> Instruction
Reproduce the lines starting at the one containing "Given: Click the" and ending at the one containing "Looking at the", swapping "yellow" for "green" and keeping everything else the same. Omit the pictures from your copy.

— begin Record set —

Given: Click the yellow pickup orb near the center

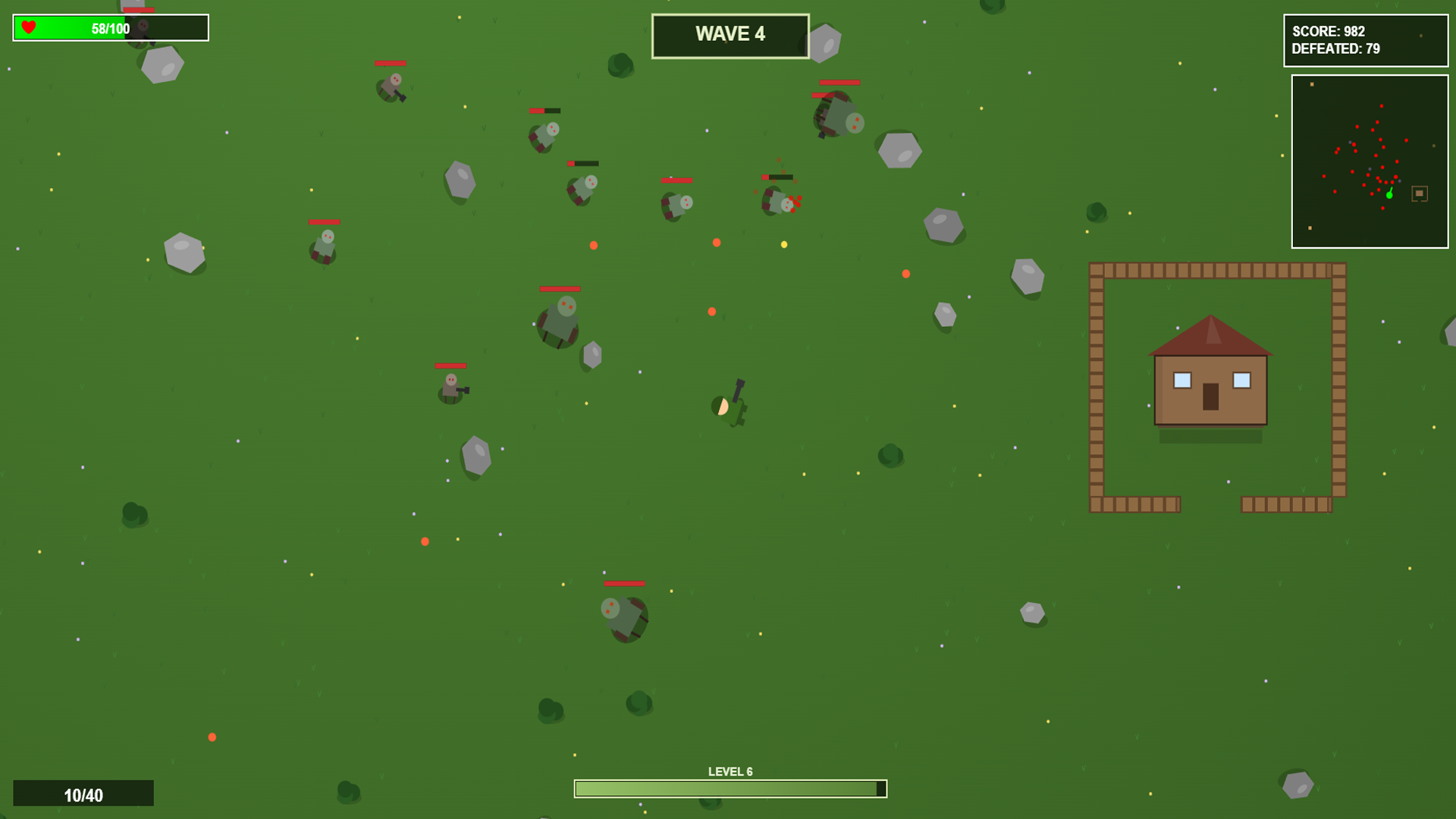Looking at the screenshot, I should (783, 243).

— end Record set —
— begin Record set —

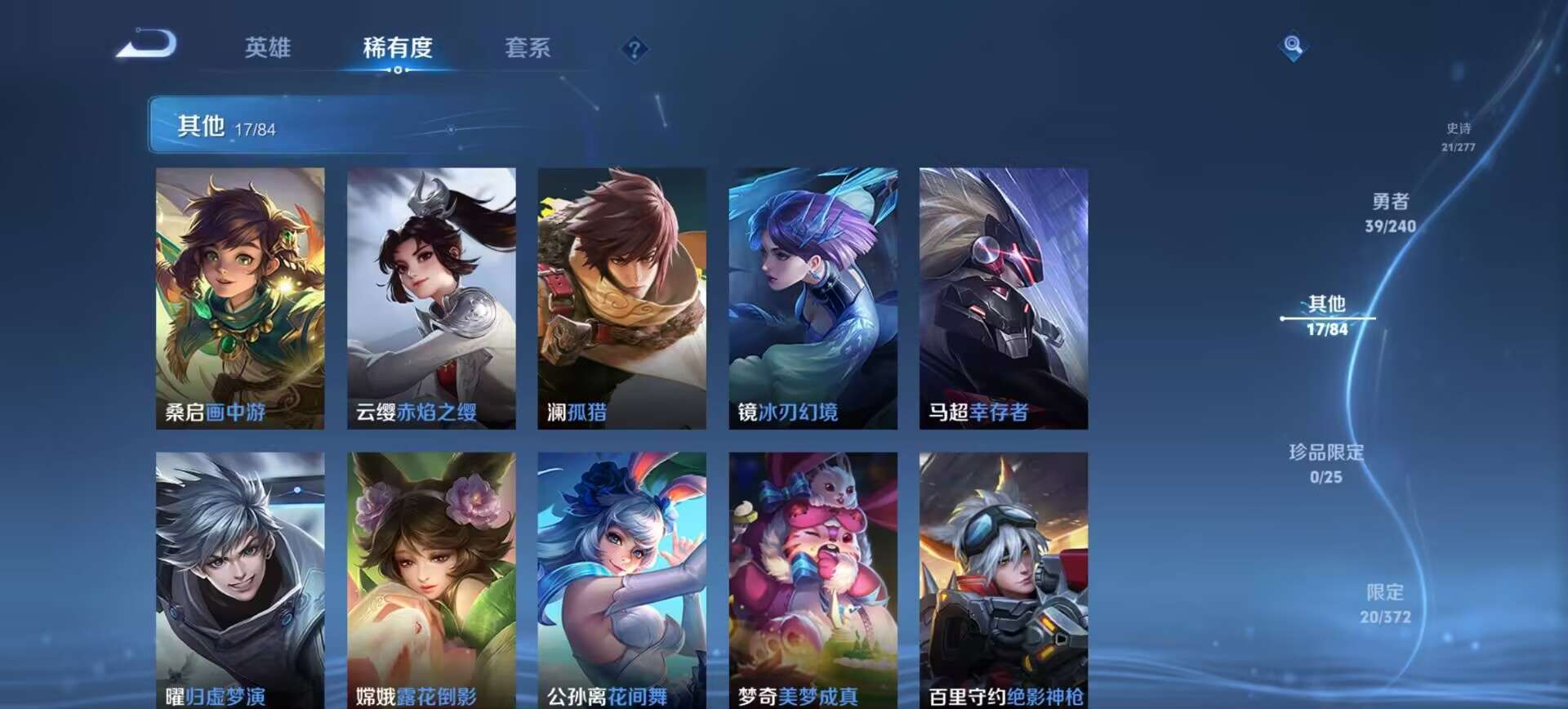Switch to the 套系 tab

— end Record set —
— begin Record set —

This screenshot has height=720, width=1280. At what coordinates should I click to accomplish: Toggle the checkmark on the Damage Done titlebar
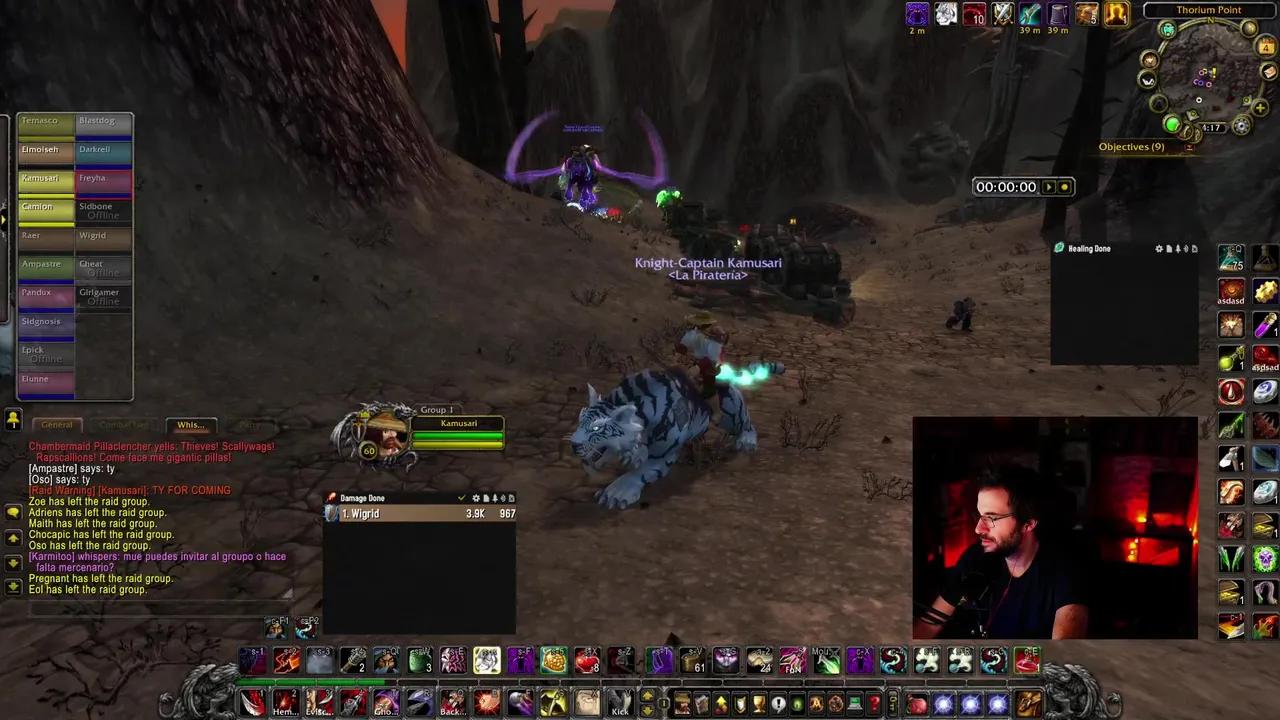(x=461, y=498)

— end Record set —

> Solved problem
Given: Click the green pickup orb near the center

Looking at the screenshot, I should (783, 243).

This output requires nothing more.